Irish M&As down 65pc as door shuts on US inversions
The value of Irish mergers and acquisitions (M&As) has tanked in the first half of the year - plunging 65pc, according to new figures from Thomson Reuters commissioned by the Irish Independent.
The collapse in the value of corporate deals reflects tougher rules in the US, preventing big corporations shifting their tax base to Ireland by buying smaller rivals - a process dubbed tax inversion, according to Mark Ward, head of mergers and acquisitions at law firm A&L Goodbody.
A&L Goodbody is the busiest adviser active in the Irish market so far this year, clocking up mandates on 11 deals.
While blockbuster US corporate deals have dried up, according to Mr Ward deal volumes have returned to the levels seen in recent years, after a slowdown at the start of the year.
"January was quiet, you had Brexit to the east and Donald Trump to the west and there's no doubt it had an impact, but that waiting period is well over now," he said.
He reckons last year's $14bn merger of Johnson Controls with Tyco, to create a global engineering business incorporated in Cork, was the last of the spate of corporate US relocations that dominated Irish M&As for three years.
"They (inversions) have paused, and it's hard to see them coming back again soon.
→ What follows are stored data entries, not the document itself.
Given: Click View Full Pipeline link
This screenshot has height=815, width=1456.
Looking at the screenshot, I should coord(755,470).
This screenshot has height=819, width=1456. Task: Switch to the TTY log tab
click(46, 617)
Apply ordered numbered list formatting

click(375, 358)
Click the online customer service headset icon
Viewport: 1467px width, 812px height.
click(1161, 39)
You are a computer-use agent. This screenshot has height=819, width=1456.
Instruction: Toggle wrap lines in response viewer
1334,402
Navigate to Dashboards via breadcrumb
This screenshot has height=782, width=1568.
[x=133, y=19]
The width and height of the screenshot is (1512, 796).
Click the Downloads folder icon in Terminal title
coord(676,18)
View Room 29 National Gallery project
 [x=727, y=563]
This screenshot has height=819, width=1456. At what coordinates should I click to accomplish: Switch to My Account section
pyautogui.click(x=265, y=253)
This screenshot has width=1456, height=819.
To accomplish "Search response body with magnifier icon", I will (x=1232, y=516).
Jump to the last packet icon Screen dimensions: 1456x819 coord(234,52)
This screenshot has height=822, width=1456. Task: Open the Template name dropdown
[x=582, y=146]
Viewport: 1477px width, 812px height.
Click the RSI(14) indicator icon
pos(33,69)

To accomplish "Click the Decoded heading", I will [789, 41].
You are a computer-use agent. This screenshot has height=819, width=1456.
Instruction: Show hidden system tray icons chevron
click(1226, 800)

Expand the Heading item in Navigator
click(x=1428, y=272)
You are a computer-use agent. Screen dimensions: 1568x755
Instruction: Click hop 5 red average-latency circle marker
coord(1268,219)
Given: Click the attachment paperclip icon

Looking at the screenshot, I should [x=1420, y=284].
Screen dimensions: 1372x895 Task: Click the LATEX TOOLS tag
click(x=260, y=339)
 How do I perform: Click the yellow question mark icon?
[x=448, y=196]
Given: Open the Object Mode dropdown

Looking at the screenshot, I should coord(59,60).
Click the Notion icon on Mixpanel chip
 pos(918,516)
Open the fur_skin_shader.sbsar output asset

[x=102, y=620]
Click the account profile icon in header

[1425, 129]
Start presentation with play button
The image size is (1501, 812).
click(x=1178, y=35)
The market is back to more normal, Irish-sized deals," he said.
The period after the crash was characterised by definite waves of activity - first property loan sales and corporate restructurings, then a spate of corporate inversions, he said.
The picture now is more mixed.
"I couldn't say we are in any particular phase now, there is a mix of activity and it adds up to a health whole on the volume side," he said.
He cited a mix of private equity-backed corporate takeovers such as Carlyle Cardinal Ireland's recent €50m acquisition of a majority stake in Sam McCauley Chemists, international interest in Irish financial technology (fintech) and life sciences businesses, and property linked deals in areas including hotels.
Fintech is seen as especially sexy, he noted.
Even so, the inversions have a long tail. The biggest 'Irish' deal this year so far was a $6.1bn sale by Medtronic of its deep vein thrombosis and nutritional insufficiency unit to US-based Cardinal Health.
Medtronic has been called as the inversion that got away. It closed a $49.9bn takeover of Ireland-based Covidien last September just ahead of rule changes in the US to emerge as an Irish corporate giant.